The output modules of method ICDM-GEHC were further compared with those produced by the other four methods, where Totalg=100. It is discovered that all of the eight modules produced by the ICDM-GEHC method comprise oncogenes known in COSMIC, while the four comparison approaches generate at least one module that dose not contain any gene in the COSMIC database (8 out of 19 for method Hotnet2, 1 out of 12 for method MEXCOwalk, 2 out of 16 for method ECSWalk, and 1 out of 10 for method HMCEwalk). Methods Hotnet2, MEXCOwalk, ECSWalk, HMCEwalk, and ICDM-GEHC have identified 32, 48, 52, 26, and 52 known oncogenes that were recorded in the COSMIC database, respectively. Among the 100 genes recognized by method ICDM-GEHC, there are 18, 44, 40, and 16 genes that are also identified by methods Hotnet2, MEXCOwalk, ECSWalk, HMCEwalk, respectively. Furthermore, there are 40 genes identified by method ICDM-GEHC being omitted by the other four methods, 14 of these genes have been recorded in the COSMIC database, and 18 of them have been confirmed to be concerned with the development and progression of cancers, or to be engaged in cancer-related pathways (the gene lists are given in Appendix B).

Conclusion

It is both challenging and significant to identify driver modules, for which will contribute to conducting research on cancers. In this study, a novel method ICDM-GEHC was devised. It begins with constructing a weighted PPI network with the help of somatic mutation profiles as well as gene-microRNA networks. The vertices are then manifested with their extracted feature vectors, and are clustered into a set of gene clusters. Eventually, a heuristic process is conducted to produce a group of driver gene modules. Comparison experiments were performed among methods Hotnet2, MEXCOwalk, ECSWalk, HMCEwalk, and ICDM-GEHC by using real biological data. The ICDM-GEHC method exhibits superior performance to the other ones in most cases in terms of the capability of identifying cancer-related genes, producing modules that have relatively high coverage as well as mutual exclusivity, and are significantly involved for specific cancer types. Most genes within the generated modules are engaged in critical cancer-related pathways, or have been verified to be oncogenes or tumor suppressors. Simultaneously, the ICDM-GEHC method actually detected many cancer-related genes that have been omitted by the four comparison methods. The above points of view have been confirmed through a quantity of experiments. Consequently, the ICDM-GEHC method may be regarded as a helpful supplemental tool for recognizing cancer driver modules.

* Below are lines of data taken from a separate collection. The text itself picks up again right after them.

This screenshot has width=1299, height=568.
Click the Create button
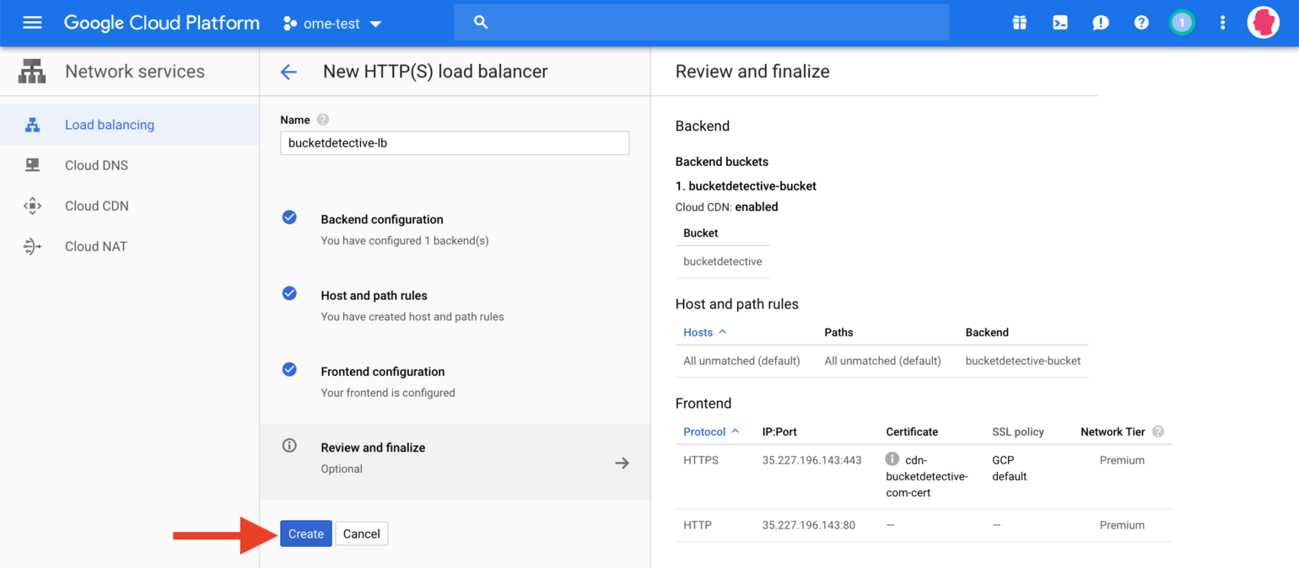point(305,533)
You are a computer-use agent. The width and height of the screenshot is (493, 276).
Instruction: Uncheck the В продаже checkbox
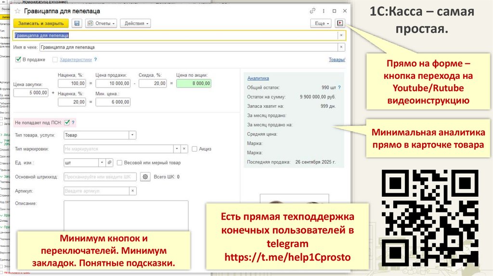pyautogui.click(x=18, y=60)
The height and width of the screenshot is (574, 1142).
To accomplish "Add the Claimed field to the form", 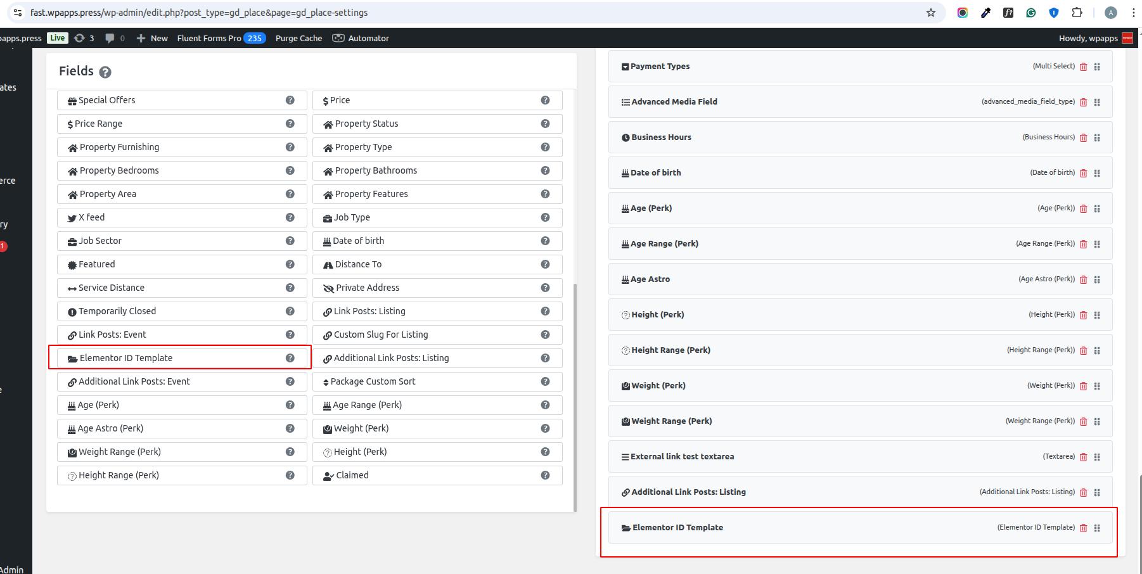I will click(352, 475).
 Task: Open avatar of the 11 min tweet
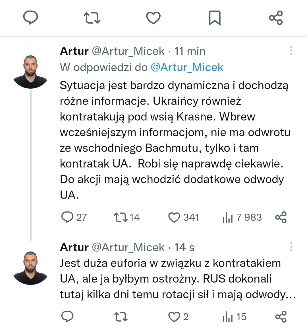coord(30,71)

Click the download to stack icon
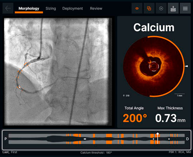[x=173, y=8]
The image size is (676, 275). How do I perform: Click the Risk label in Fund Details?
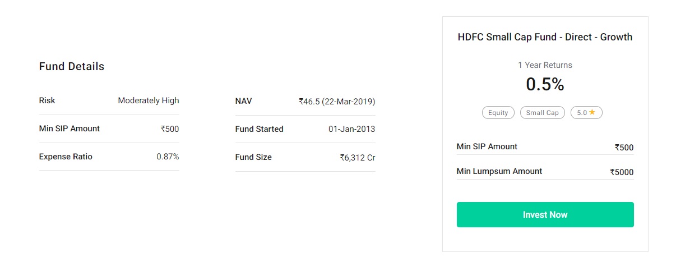pyautogui.click(x=47, y=100)

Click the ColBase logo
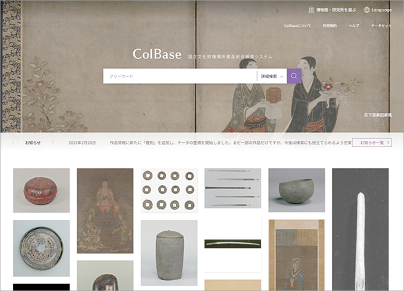point(157,54)
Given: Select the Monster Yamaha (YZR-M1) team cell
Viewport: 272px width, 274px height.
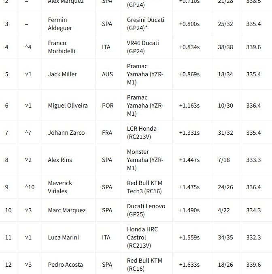Looking at the screenshot, I should click(145, 160).
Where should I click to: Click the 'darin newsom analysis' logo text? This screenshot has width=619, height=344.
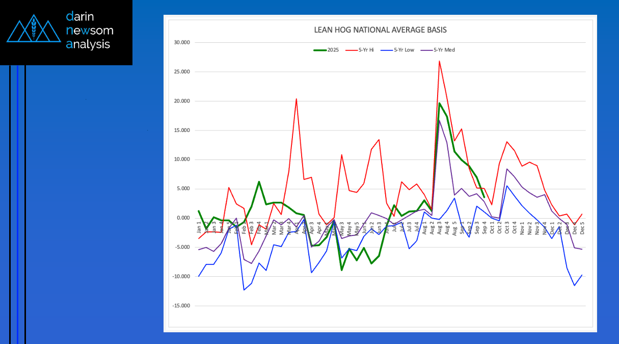[x=89, y=31]
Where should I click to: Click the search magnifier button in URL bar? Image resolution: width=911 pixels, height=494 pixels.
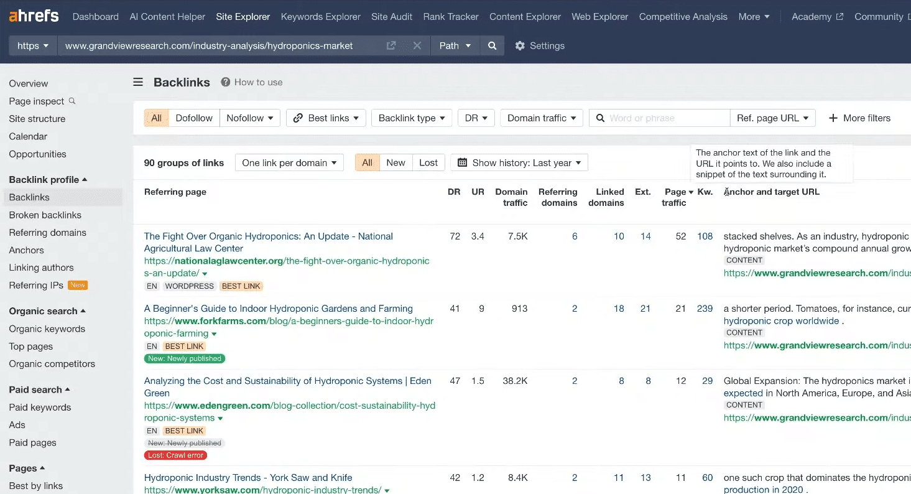coord(492,45)
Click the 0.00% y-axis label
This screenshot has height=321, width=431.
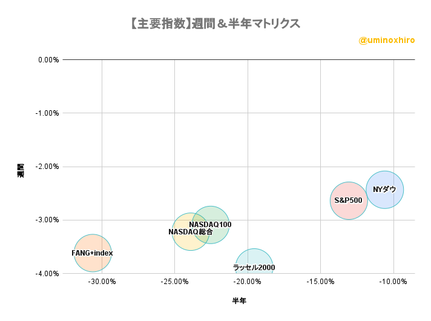tap(48, 60)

Although the ICDM-GEHC method presents good identification performance by applying advanced machine learning techniques into multi-omics data, it does have some notable limitations. In this method, only somatic mutation data is adopted, other genetic aberrations such as epigenetic changes, copy number variations, translocations, and fusions can be considered in an extended version of the method. In addition, since the PPI networks may vary across different cell types, tissue types, environmental conditions, and time points, the dynamic network should be adopted to replace the static one, so as to increase the flexibility and reliability of the method. In the course of experiments, it is also discovered that a high computational cost is incurred, future efforts should be devoted to further enhance its efficiency through optimizing parameters, simplifying the algorithm, and improving the module refinement.